Williams never seemed the same again, although he was something of a prime mover in the regional decision to create the Caribbean Community and Common Market, outlined in the Treaty of Chaguaramas of 1973. Yet, not much later Williams seemed to abandon interrelationships with his Caricom colleagues, by refusing to attend meetings of the Community and, in effect, preventing meetings from being held at the highest level. He really locked himself away from the region, while, as he slid to his death in March of 1981, it was becoming evident, once again, that dissatisfaction was brewing with the slow pace of economic growth in his homeland.
That dissatisfaction boiled over into a dramatic victory, in 1986, by a multi-ethnic coalition, the National Alliance for Reconstruction (NAR), led by the former PNM Deputy Prime Minister, ANR Robinson with Basdeo Panday as Foreign Minister. But as the economic recession in the country grew more severe, dissatisfaction once again boiled over into, this time in 1991, an attempt at a kind of civilian coup led by what seemed to be a minority group, the Jamaat al Muslimeen. The holding of Robinson and most of his government ministers hostage in the Parliament was a severe embarrassment.
That coup has since overshadowed the country’s history, as demonstrated by the fact that it has only been in recent months that a subsequent government was able to assemble a Commission of Inquiry into the events of that time. Whether these proceedings can act as a kind of catharsis, liberating the minds of the people and their politicians from the humiliation of that time, is still left to be seen.
From that period, with the defeat of the NAR, it can fairly be said that the country’s politics has been dominated by the return to power of the PNM under Patrick Manning, and a period of relative prosperity as the country reaped the benefits of the exploration of its natural gas reserves. Manning turned out to be something of a mercurial figure, pursuing a strategy of rapid infrastructural development, and discounting criticism, while encouraging persistent foreign investment in the energy sector, and a participatory role for the state sector.
The nature of that development suggested, however, inadequate state supervision of the financial sector that eventually led to the CLICO financial collapse, and to grave doubts about the government’s ability and that of its iconic central bank, to ensure the proper functioning of the country’s regulatory institutions.
It would appear to have been Manning’s alienation of a variety of sectors, and isolation from critical tendencies within his own government and party, that induced him to suddenly call a general election, and find himself defeated by a People’s Partnership dominated by the United National Congress, which had now shorn itself of Basdeo Panday.

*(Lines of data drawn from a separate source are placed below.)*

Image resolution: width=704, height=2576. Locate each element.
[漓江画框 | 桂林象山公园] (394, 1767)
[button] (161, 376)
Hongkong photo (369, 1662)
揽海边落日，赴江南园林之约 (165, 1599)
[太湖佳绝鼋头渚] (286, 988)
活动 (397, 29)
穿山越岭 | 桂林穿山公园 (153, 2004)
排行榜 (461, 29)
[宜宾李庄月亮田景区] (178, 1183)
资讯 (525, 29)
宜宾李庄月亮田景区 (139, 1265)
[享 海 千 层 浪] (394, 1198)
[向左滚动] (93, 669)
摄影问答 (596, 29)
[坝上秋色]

So the dominant personalities in the politics of Trinidad & Tobago, virtually since the death of Eric Williams, found themselves cast away, in favour of what really appears to be a political arrangement dominated by private sector interests under Kamla Persad-Bissessar whose actual strength within the new coalition remains to be assessed.
In the meantime, while it is true that the energy sector continues to dominate, and places Trinidad and Tobago as still the dominating economy in a Caricom region feeling the strain of recession, it is not evident that the PP government is as yet willing to play an active and stimulating part in the regional integration process. The government’s half-hearted approach to joining the Caribbean Court of Justice which Basdeo Panday fought hard to have located in Trinidad, seems symptomatic of trends in its overall policymaking. Uncertainty over the country’s longer-term direction continues to prevail.